[START Task data]

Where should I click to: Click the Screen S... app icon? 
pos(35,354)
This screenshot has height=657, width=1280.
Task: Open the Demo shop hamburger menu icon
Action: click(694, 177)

[END Task data]

Return every line of the items above word for word.

Where should I click to: Click the Screen S... app icon? 
pos(35,354)
This screenshot has height=657, width=1280.
Task: Open the Demo shop hamburger menu icon
Action: click(694, 177)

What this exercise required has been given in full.